Summary
Indirect (gather/scatter) access is still represented in an ad-hoc, "apply-dependent" way. We want to make the per-position offset an explicit descriptor operand on togsim.transfer instead of smuggling it through the DRAM-index affine.apply. This is blocked by memref.dma_start being a registered op that cannot carry the extra operand, so it is deferred: doing it properly requires dropping memref.dma_start from the transfer-lowering path and converting togsim.transfer directly to Gemmini instructions.

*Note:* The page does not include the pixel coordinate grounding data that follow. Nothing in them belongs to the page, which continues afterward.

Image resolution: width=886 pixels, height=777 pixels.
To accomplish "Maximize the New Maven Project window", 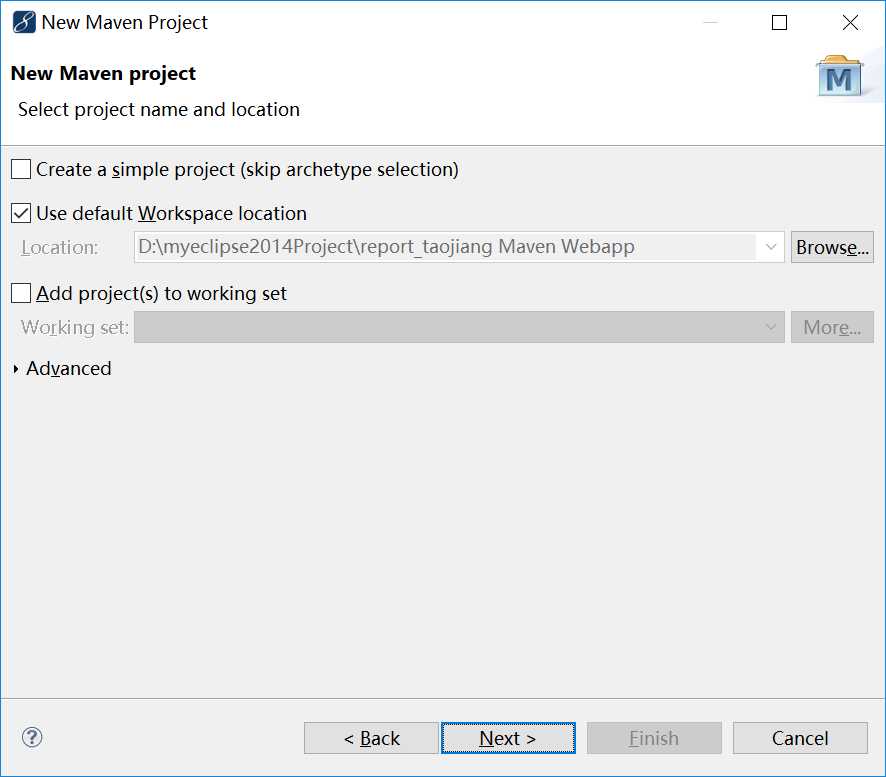I will 780,22.
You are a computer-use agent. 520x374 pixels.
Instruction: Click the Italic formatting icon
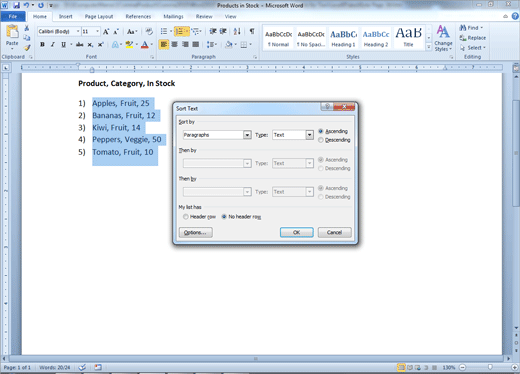(52, 44)
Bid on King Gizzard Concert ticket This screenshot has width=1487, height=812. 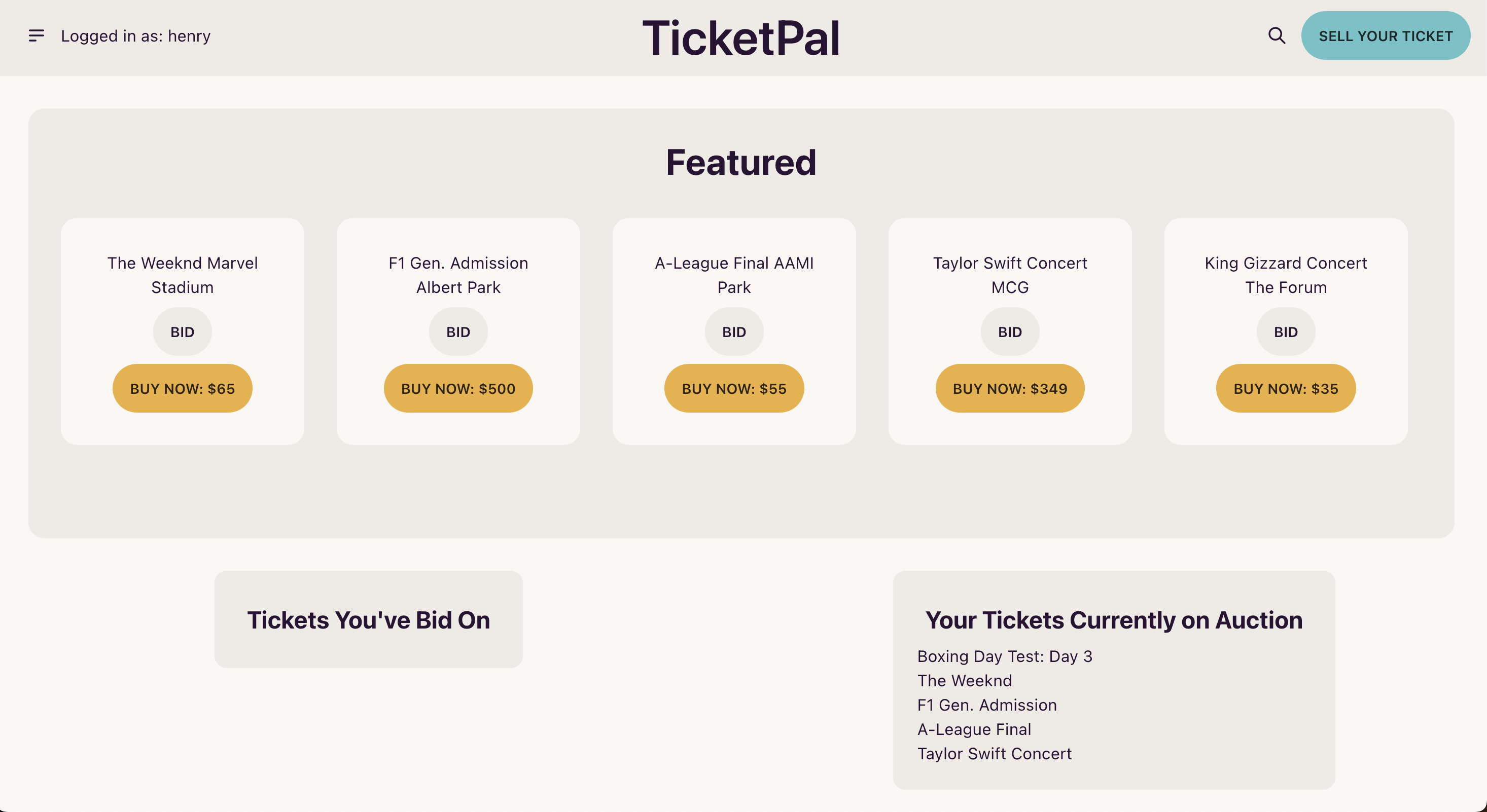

Filing this so the work is tracked.
Background — how indirect is represented today
For x[idx]-style access the offset is carried implicitly:
- Frontend detects indirect by string-matching
"tmp" in the sympy index (5 sites in mlir_codegen_backend.py).
convert_indirect_indexing builds the per-position offset into a spad buffer, then smuggles it back as a fake sympy symbol: return index + sympy.Symbol(str(out)).

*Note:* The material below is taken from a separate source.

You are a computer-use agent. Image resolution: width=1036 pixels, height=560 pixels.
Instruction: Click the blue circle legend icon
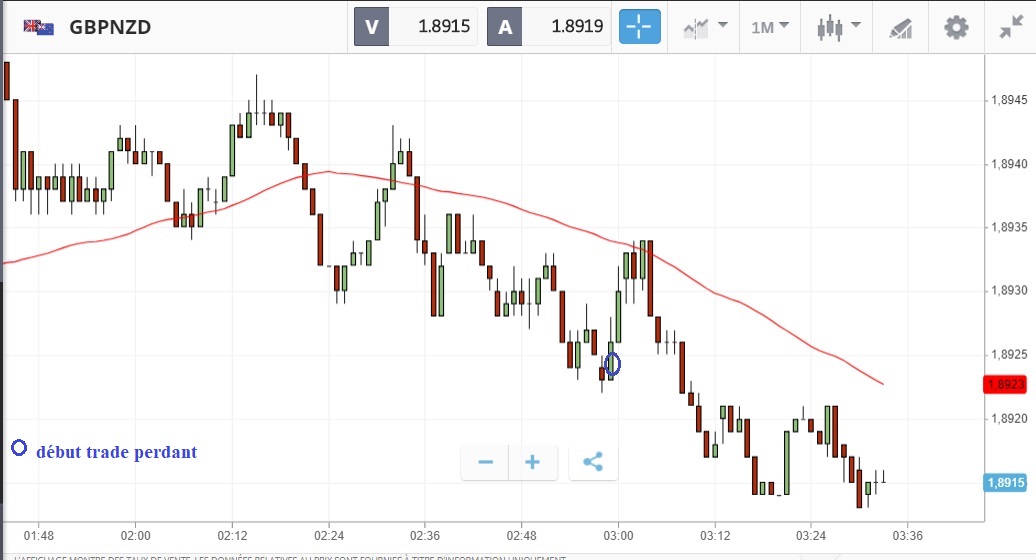tap(19, 448)
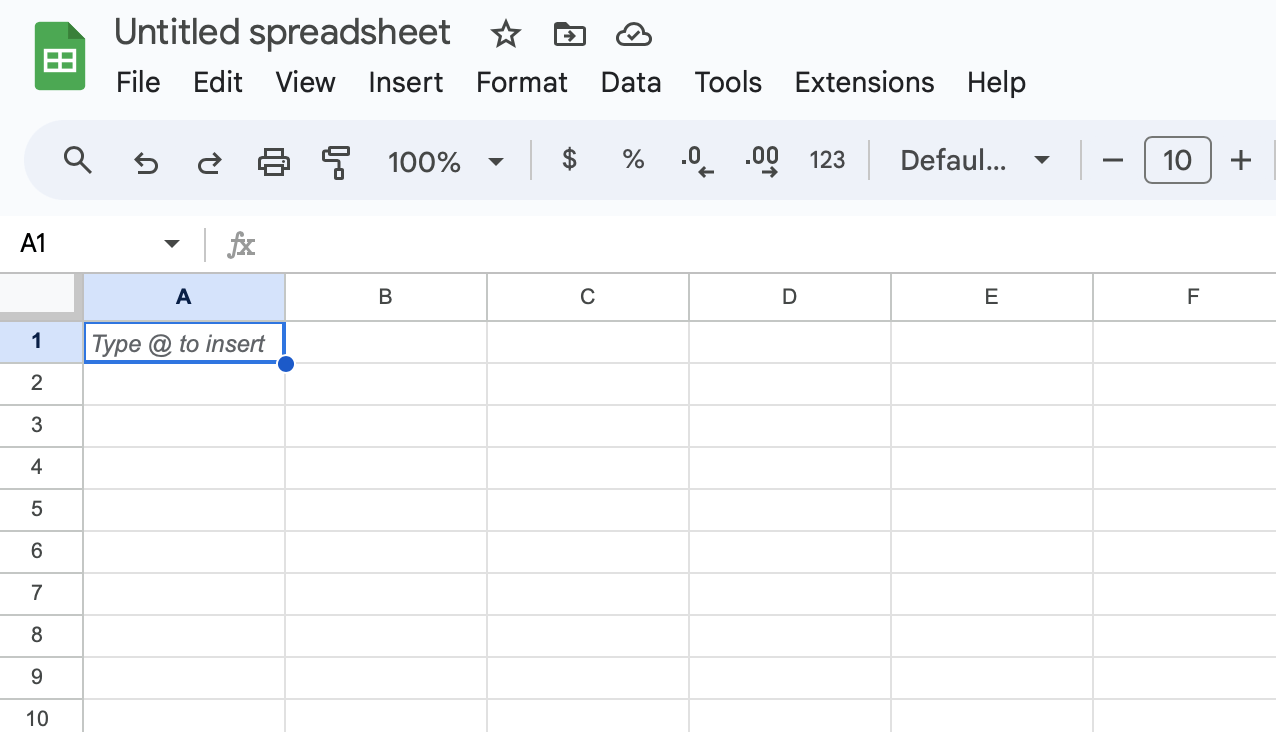Check document save status via cloud icon

pyautogui.click(x=633, y=34)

parse_indices threads that symbol as an indirect_dims affine symbol operand, producing affine.apply (...)[%off] {indirect_access} whose map result is just the clean base (the symbol is carried only so it can be found later).
- Both consumers recover the offset by pattern-matching that affine.apply:
passes/lower_dma_to_gemmini.py _find_indirect (Spike functional path -> CONFIG4),
passes/build_tog.py _process_dram_indices ("indirect_access" in apply.attributes).
This is fragile (string matching, symbol smuggling, two independent pattern-matchers) and couples indirect to the index affine.apply.
Goal — explicit descriptor on togsim.transfer
Make the offset a first-class transfer operand, as agreed in the masked-DMA design (an offset descriptor analogous to the planned mask descriptor):
"togsim.transfer"(dram, BASE_idx, sram, sram_idx, tag, dma_type, vst, OFFSET_buf)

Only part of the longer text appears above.